For quantitative RT-PCR (qPCR), the hypothalamic area between bregma 0.8 and −2.0 was punched out, and RNA was extracted using the RNeasy mini kit (Qiagen, Hilden, Germany). For cDNA synthesis, superscript II (Invitrogen) was used following the manufacturer’s instructions. mRNA expression was analyzed using qPCR. cDNA was amplified using TaqMan Universal PCR Master Mix with TaqMan Assay-on-Demand kits for GALP (GALP, Mm00626135_m1) and TATA-box binding protein (TBP) to measure reference gene levels (TBP, Mm00446971_m1) (all from Applied Biosystems). Each reaction was run in triplicate. qPCR was performed on an ABI Prism 7700 sequence detector (Applied Biosystems). mRNA levels were calculated by a comparative method ∆(∆Ct), where ∆Ct = Ct (gene of interest) − Ct(TBP) and ∆(∆Ct) = ∆Ct (mutant) − mean ∆Ct (control). Results are expressed as PCR-cycle differences in relative gene expression with respect to control.

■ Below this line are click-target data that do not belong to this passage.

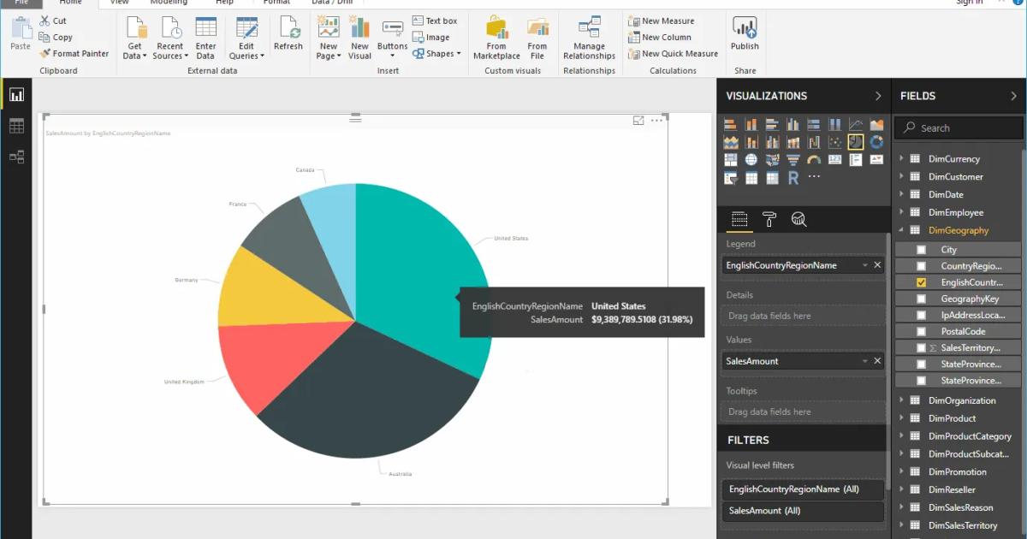Select the donut chart visualization icon
This screenshot has height=539, width=1027.
[876, 142]
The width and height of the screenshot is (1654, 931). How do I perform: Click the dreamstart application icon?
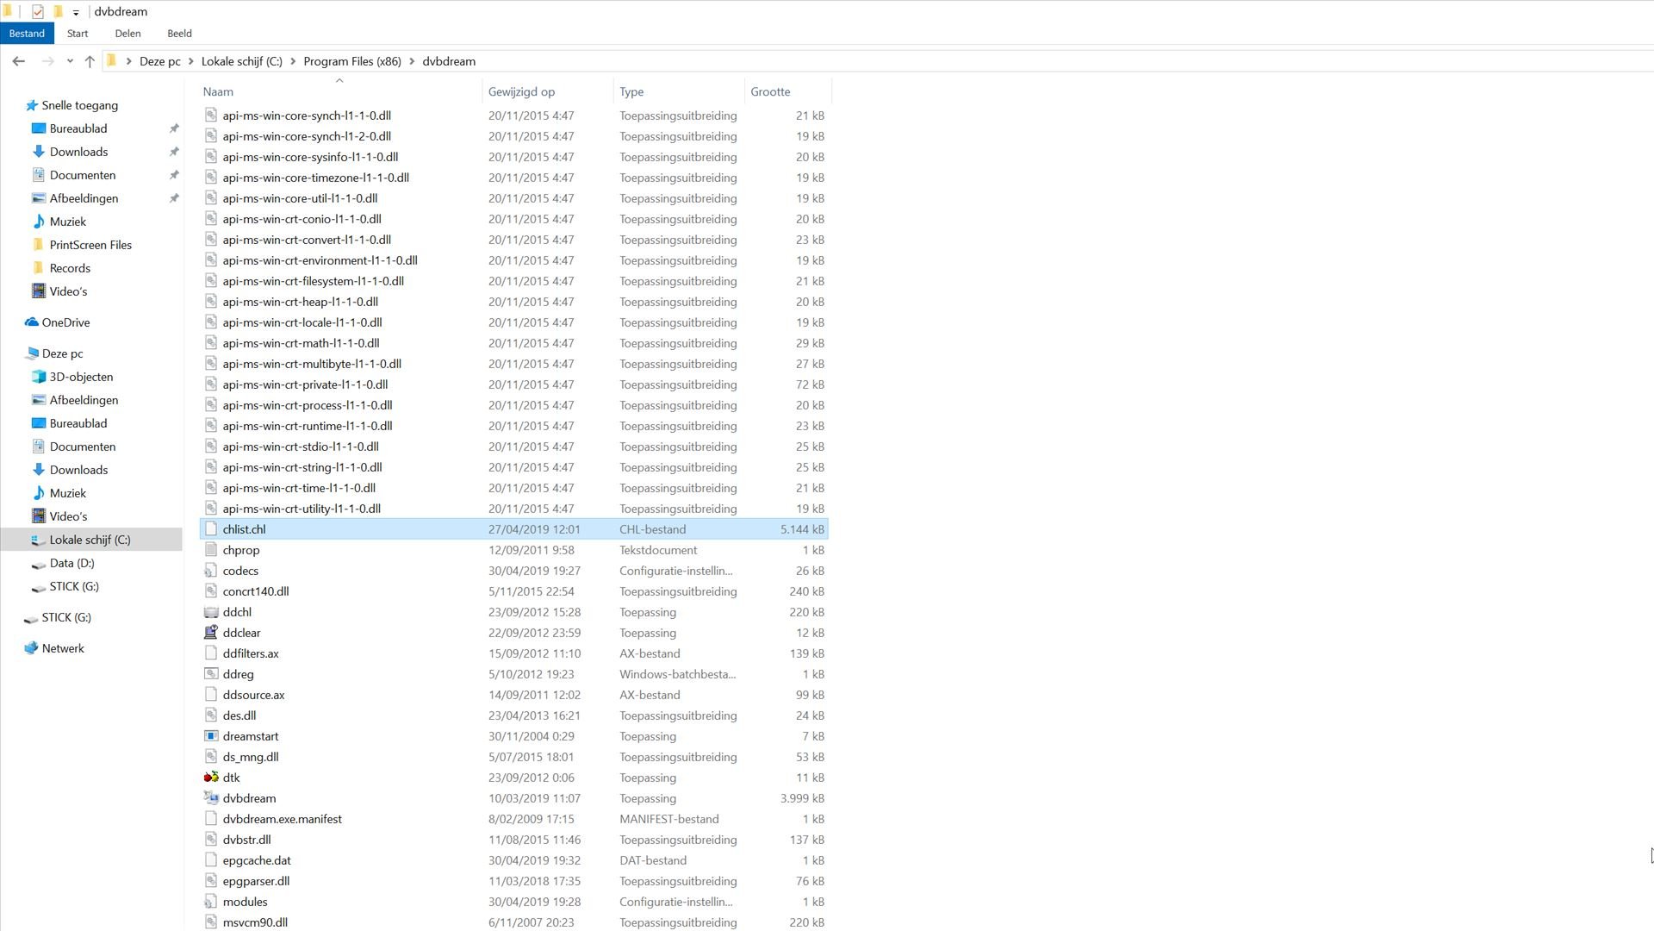point(211,736)
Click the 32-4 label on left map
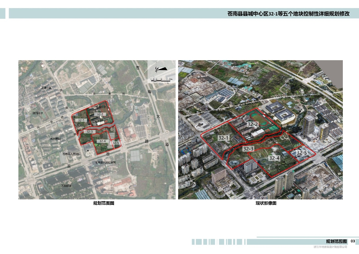 point(102,141)
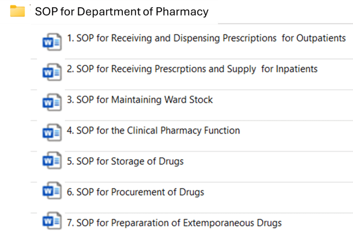Click Word icon for Clinical Pharmacy Function

tap(52, 135)
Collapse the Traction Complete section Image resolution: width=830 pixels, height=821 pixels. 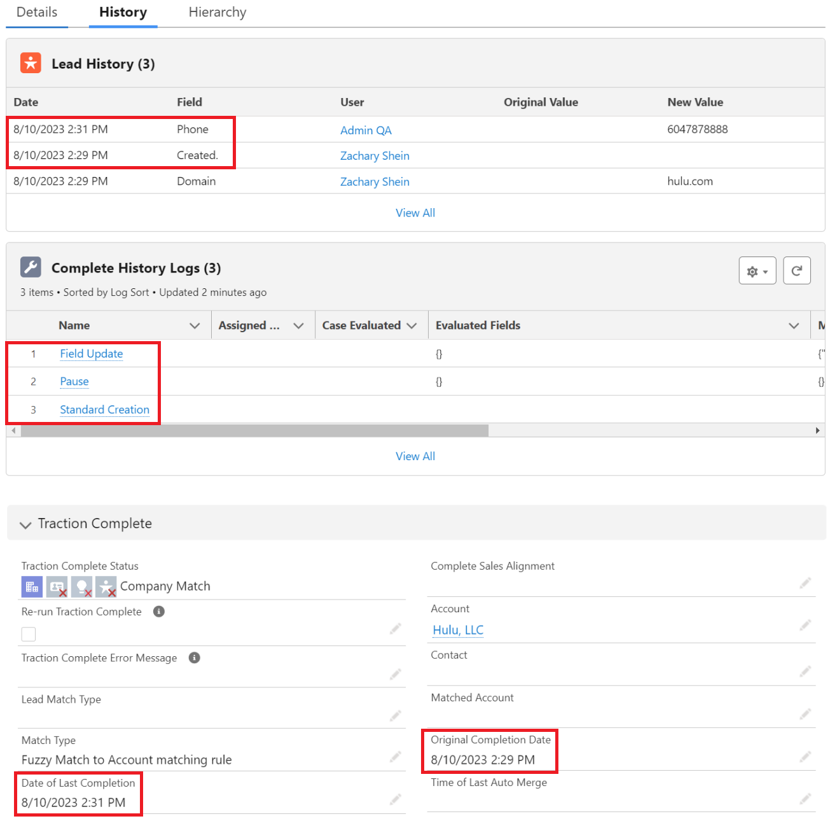(x=25, y=524)
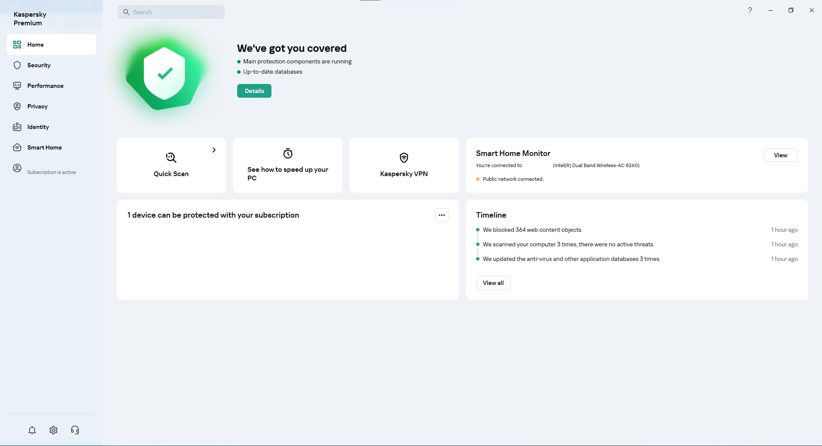Click View all under the Timeline
Screen dimensions: 822x446
pyautogui.click(x=493, y=283)
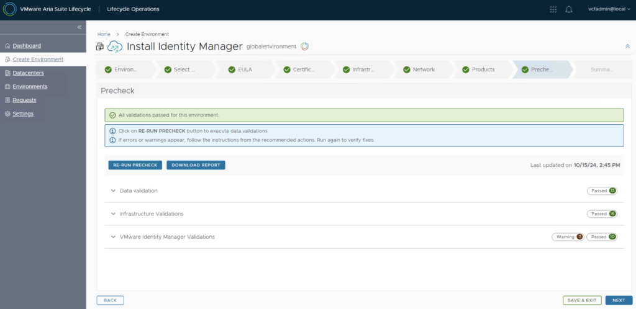This screenshot has width=636, height=309.
Task: Collapse the wizard header with double-up arrow
Action: pyautogui.click(x=627, y=47)
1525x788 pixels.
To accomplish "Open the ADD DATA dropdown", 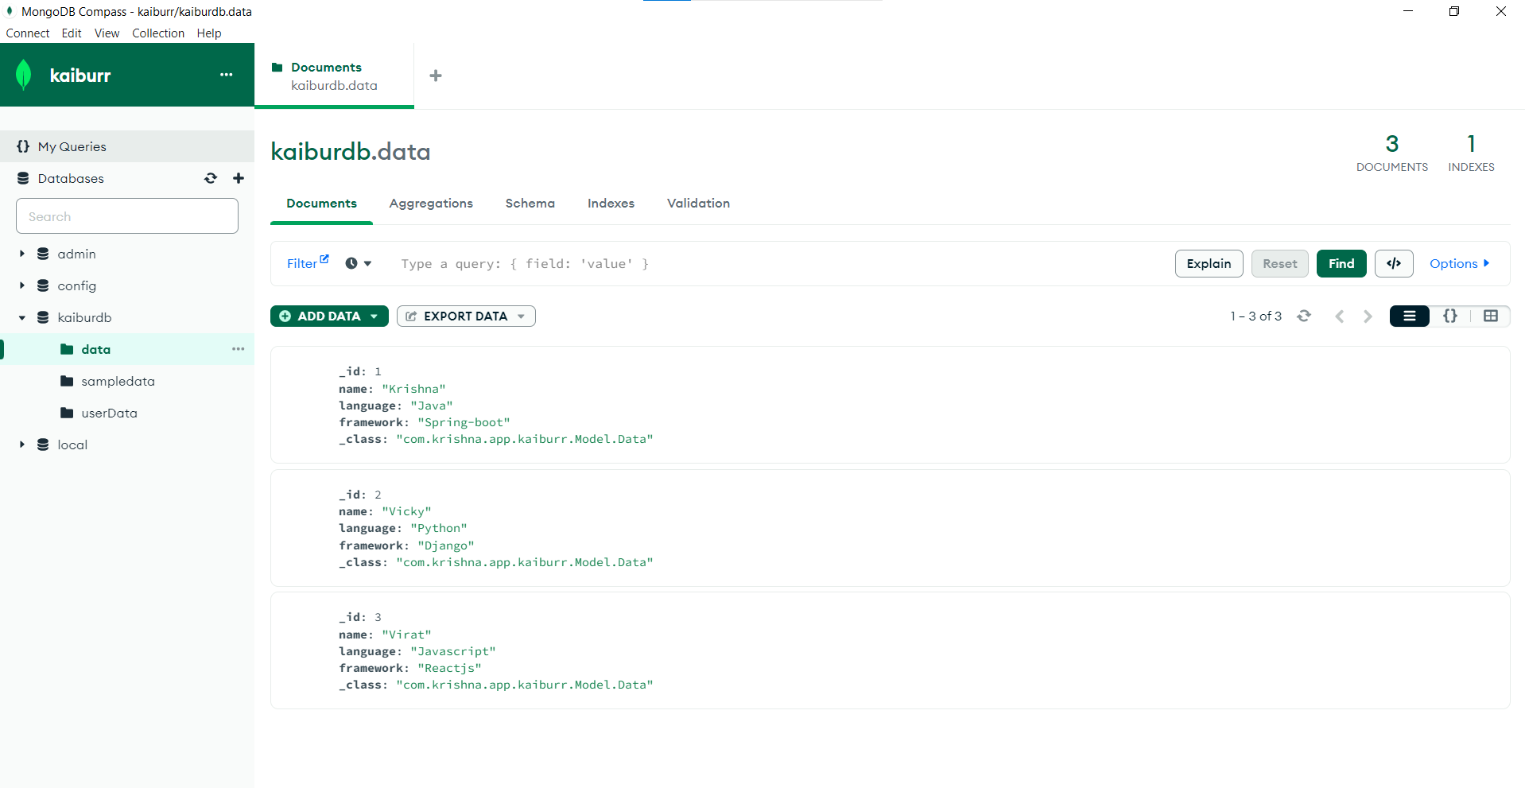I will pos(375,316).
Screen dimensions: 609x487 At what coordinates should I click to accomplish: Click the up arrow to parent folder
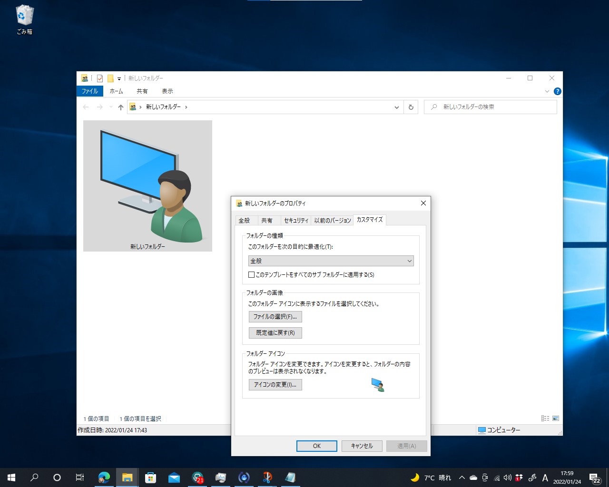pyautogui.click(x=120, y=107)
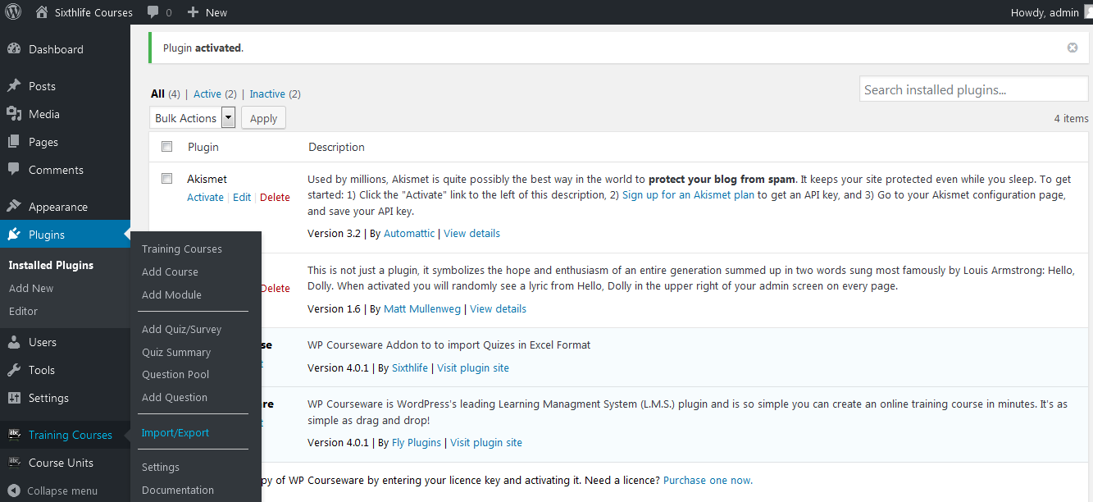Open the Bulk Actions dropdown
The image size is (1093, 502).
193,118
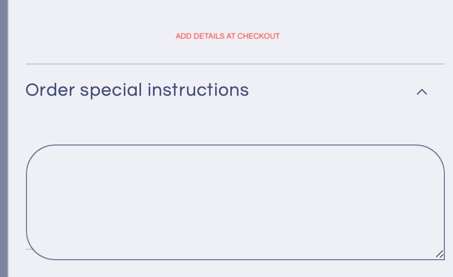
Task: Click the collapse arrow on section header
Action: pos(422,92)
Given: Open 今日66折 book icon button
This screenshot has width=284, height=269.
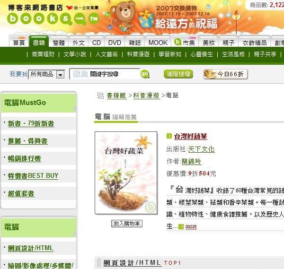Looking at the screenshot, I should pos(225,74).
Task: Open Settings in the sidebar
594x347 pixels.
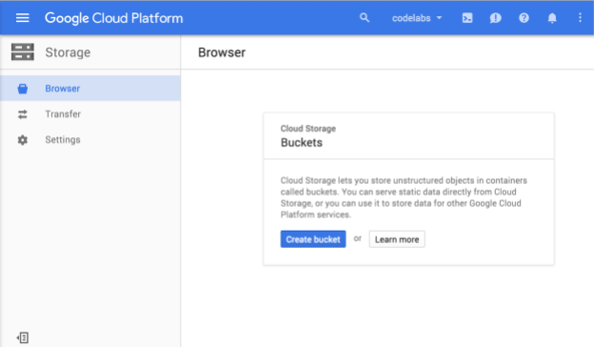Action: [90, 140]
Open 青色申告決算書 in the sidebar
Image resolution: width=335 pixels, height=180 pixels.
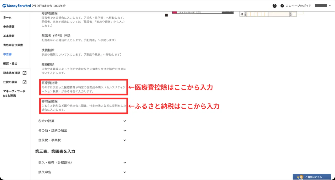click(13, 45)
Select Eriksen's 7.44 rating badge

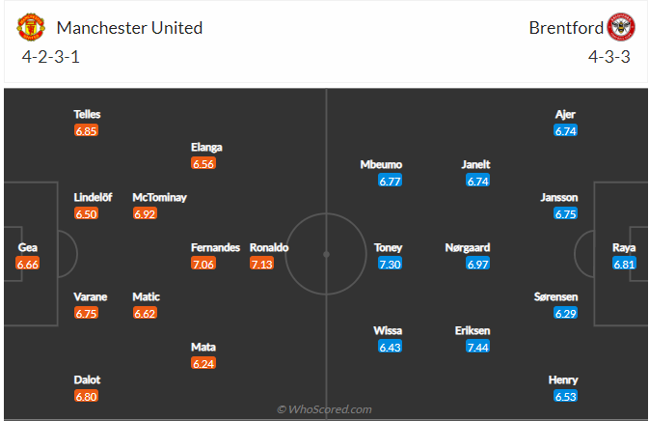[478, 347]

Recombineering and Generation of AGALP-Cre Transgenic Mice
Bacterial artificial chromosome (BAC) RP23-404B17 (BACPAC Resources Center), comprising ∼66 kb of 5′ and ∼93 kb of 3′ flanking sequence of the GALP locus, was modified by homologous recombination in bacteria (recombineering) (Warming et al. 2005) (Fig. 1). A cDNA encoding Cre recombinase was PCR-amplified from plasmid pKO-IRES-CRE (Wen et al. 2008) using primers 5′-cccccaggcctatggccacaaccatgtcc-3′ and 5′-cccccgccggctaatcgccatcttccagca-3′ and placed upstream of an FRT-flanked neomycin resistance cassette in pBluescript (Stratagene, Amsterdam, The Netherlands). We then generated two 200-bp GALP-homology arms using primers GALP_start_f, 5′-ccgactgctggtccatagtgatcc-3′; GALP_start_r, 5′-gggggtcgaccctggagcggaaagagcacagcacacagc-3′; GALP_stop_f, 5′-ggggactagtccatacctcactcctccttcgtt-3′; GALP_stop_r, 5′-cactgggtcatctctggggtccc-3′, and placed them at both ends of this cassette. The homology arms were chosen such that the Cre cDNA would exactly replace the alarin/GALP open reading frame from the ATG start to the stop codon (Fig. 1a). The final recombineering vector was linearized and electroporated into SW105 bacteria carrying BAC clone RP23-404B17 (Warming et al. 2005). Neomycin-resistant clones were screened by PCR and restriction digest analysis for correct targeting. Finally, we removed the neomycin cassette from recombinant BACs by arabinose-induced expression of FLP/FRT recombinase (Warming et al. 2005). The recombinant BAC was linearized using a loxP site in the vector backbone, purified and microinjected into pronuclei using standard methods.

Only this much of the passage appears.